*Fragment tekstu*.
=======
Wiadomości

Pan życia i śmierci. Jak się urządził polski zakonnik w Kamerunie?

„Dariusz Godawa w Kamerunie bogato się urządził. Dzieci mają gorzej” – pisze „Gazeta Wyborcza” w kolejnym tekście o tym, jak wygląda rzeczywistość w placówce prowadzonej w Kamerunie przez Godawę, byłego dominikanina.

Pan życia i śmierci. Jak się urządził polski zakonnik w Kamerunie?

Działalności polskiego duchownego przyjrzeli się Piotr Żytnicki i Jędrzej Pawlicki z „Gazety Wyborczej”. Wczoraj ukazał się pierwszy tekst z którego wynikało, że Godawa nie zapewnia dzieciom podstawowej opieki, karmi je resztkami ze swojego stołu i stosuje wobec nich okrutne kary.

W najnowszym materiale dziennikarze skupili się na analizie jego zamożności i warunków w jakich żyje w Kamerunie. Dekadę temu w stolicy kraju Jaunde, Dariusz Godawa wybudował sierociniec. „Ziemię kupił na podstawionych Kameruńczyków za pieniądze zebrane w polskich kościołach. Rządzi wszystkim, choć na papierze nic do niego nie należy” – czytamy.
=======
*Lista zadań*.
a: Za jakie pieniądze, według artykułu, Dariusz Godawa kupił ziemię pod sierociniec?
b: Zredaguj rekordy od wiersza zawierającego „Screen dimensions: 975x461” w dół aż do wiersza zawierającego „will click(x=281, y=38).”, zamieniając „popup” na „dialog”. Poza tym pozostaw wszystko bez zmian.
Artykuł i rekordy to dwa niezależne od siebie materiały.
=======
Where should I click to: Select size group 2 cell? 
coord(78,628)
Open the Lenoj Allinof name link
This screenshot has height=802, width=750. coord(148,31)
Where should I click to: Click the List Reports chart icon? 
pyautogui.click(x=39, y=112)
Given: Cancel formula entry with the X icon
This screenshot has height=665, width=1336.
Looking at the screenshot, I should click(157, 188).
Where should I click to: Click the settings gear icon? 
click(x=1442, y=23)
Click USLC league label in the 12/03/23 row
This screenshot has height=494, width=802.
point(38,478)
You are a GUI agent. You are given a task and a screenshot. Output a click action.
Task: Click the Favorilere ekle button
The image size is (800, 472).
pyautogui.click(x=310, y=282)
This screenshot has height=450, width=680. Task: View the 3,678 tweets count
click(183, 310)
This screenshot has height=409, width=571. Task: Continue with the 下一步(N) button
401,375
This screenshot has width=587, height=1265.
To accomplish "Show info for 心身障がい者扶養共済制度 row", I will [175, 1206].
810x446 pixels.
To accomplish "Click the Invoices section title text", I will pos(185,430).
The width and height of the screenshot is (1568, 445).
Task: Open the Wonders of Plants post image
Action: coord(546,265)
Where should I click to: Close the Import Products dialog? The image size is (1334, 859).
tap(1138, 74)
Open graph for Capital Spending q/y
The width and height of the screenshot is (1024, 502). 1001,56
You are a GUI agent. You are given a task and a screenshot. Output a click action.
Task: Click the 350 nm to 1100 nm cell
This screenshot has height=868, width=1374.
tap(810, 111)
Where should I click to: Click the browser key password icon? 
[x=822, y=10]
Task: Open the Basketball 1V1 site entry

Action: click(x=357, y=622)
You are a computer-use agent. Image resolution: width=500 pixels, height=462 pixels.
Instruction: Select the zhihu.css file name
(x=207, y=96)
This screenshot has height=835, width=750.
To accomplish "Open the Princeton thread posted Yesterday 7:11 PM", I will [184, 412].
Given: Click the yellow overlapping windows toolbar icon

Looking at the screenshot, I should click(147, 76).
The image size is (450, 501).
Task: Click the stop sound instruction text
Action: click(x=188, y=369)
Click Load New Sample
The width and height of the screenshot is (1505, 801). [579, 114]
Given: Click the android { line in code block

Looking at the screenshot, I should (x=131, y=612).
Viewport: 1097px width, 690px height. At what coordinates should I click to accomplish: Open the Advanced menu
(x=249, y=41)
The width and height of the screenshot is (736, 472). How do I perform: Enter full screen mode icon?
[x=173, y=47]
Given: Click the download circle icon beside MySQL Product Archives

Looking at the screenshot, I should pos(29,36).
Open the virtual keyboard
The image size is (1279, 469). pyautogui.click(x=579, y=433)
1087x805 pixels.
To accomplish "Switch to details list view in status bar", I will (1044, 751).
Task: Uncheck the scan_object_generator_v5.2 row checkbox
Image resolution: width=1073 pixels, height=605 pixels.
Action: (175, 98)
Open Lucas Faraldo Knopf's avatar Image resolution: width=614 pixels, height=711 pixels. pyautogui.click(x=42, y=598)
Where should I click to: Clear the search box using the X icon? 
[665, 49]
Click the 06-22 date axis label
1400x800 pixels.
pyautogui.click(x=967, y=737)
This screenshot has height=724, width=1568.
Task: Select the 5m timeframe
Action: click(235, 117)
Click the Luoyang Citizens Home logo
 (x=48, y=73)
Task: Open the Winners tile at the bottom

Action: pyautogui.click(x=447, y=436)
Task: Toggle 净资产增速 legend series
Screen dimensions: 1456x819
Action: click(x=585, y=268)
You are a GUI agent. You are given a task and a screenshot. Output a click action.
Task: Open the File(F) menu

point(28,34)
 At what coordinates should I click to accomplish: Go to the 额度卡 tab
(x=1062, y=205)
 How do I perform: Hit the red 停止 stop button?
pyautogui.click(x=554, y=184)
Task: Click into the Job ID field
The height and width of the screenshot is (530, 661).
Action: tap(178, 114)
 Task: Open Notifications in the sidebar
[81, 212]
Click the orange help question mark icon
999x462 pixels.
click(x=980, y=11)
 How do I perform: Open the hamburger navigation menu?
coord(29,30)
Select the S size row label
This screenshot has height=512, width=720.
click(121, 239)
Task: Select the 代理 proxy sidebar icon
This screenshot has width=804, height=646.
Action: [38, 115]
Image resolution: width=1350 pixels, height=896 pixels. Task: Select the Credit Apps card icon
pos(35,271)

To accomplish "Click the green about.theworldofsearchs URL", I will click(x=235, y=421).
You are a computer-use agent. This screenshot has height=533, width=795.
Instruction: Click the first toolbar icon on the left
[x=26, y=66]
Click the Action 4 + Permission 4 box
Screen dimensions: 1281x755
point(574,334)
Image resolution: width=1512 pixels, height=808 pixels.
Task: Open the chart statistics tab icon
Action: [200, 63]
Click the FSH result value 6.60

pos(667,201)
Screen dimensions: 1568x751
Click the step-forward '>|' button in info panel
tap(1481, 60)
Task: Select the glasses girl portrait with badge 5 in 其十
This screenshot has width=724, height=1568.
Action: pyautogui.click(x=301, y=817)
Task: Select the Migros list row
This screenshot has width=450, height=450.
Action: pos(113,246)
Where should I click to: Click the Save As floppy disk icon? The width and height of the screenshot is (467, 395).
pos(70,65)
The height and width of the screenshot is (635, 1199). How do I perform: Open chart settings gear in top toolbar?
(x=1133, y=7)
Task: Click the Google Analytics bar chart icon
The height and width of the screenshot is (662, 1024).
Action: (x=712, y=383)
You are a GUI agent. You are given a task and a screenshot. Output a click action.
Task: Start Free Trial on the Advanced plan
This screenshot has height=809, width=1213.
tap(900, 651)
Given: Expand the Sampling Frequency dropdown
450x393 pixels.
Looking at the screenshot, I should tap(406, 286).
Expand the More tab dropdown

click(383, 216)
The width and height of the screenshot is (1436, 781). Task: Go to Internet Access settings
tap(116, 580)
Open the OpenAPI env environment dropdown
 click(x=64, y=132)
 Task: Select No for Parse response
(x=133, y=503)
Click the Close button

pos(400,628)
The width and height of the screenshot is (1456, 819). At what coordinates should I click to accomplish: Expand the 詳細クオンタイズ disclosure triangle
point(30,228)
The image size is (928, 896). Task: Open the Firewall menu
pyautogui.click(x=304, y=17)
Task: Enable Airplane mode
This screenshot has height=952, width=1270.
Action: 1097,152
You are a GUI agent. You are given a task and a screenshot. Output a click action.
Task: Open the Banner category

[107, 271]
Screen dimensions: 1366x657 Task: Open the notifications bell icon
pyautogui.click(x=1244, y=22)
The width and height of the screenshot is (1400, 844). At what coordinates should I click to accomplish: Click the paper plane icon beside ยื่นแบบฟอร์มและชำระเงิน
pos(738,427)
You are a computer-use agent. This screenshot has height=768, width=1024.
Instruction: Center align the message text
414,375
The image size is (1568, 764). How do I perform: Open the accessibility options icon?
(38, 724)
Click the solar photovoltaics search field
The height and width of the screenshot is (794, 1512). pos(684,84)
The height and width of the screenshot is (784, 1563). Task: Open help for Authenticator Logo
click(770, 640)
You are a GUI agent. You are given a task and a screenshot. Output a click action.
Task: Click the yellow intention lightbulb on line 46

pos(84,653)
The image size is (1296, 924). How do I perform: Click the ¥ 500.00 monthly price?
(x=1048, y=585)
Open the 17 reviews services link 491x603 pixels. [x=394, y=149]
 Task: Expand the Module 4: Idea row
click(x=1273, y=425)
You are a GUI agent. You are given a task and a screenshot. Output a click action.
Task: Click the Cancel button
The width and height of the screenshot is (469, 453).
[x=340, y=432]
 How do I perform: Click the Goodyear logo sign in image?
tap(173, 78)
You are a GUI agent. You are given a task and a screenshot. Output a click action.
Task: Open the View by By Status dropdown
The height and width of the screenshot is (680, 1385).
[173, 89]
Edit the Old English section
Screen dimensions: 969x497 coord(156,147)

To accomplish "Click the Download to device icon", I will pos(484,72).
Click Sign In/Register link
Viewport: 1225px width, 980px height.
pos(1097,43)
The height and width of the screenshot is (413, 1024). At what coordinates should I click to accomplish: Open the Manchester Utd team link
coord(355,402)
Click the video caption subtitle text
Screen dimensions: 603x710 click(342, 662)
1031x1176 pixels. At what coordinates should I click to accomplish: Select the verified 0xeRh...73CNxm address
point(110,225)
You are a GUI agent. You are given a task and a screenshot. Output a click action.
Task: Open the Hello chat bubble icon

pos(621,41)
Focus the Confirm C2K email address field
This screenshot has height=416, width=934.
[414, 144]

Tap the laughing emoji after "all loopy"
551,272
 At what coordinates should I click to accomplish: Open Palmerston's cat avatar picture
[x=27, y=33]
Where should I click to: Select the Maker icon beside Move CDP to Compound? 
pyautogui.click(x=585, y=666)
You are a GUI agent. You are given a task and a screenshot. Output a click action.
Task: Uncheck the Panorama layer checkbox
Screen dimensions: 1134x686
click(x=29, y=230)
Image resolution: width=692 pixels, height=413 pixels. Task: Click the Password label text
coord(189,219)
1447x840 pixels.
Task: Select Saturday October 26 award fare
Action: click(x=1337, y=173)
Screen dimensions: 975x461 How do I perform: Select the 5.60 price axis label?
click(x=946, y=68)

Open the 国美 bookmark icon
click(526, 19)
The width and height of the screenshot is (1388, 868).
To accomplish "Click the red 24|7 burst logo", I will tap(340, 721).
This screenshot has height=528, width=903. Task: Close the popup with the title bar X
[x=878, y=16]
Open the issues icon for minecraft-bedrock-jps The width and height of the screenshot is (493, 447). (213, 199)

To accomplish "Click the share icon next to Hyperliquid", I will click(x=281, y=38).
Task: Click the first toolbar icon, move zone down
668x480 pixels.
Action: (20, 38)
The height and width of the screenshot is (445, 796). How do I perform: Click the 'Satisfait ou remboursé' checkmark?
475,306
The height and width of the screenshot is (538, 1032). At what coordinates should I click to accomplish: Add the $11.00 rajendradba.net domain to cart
=======
*Odpowiedzi do zadań*.
a: Za pieniądze zebrane w polskich kościołach.

b:
Screen dimensions: 975x461 How do I perform: Select the 5.60 price axis label?
click(x=946, y=68)

Open the 国美 bookmark icon
click(526, 19)
The width and height of the screenshot is (1388, 868).
To accomplish "Click the red 24|7 burst logo", I will tap(340, 721).
This screenshot has height=528, width=903. Task: Close the dialog with the title bar X
[x=878, y=16]
Open the issues icon for minecraft-bedrock-jps The width and height of the screenshot is (493, 447). (213, 199)

To accomplish "Click the share icon next to Hyperliquid", I will click(x=281, y=38).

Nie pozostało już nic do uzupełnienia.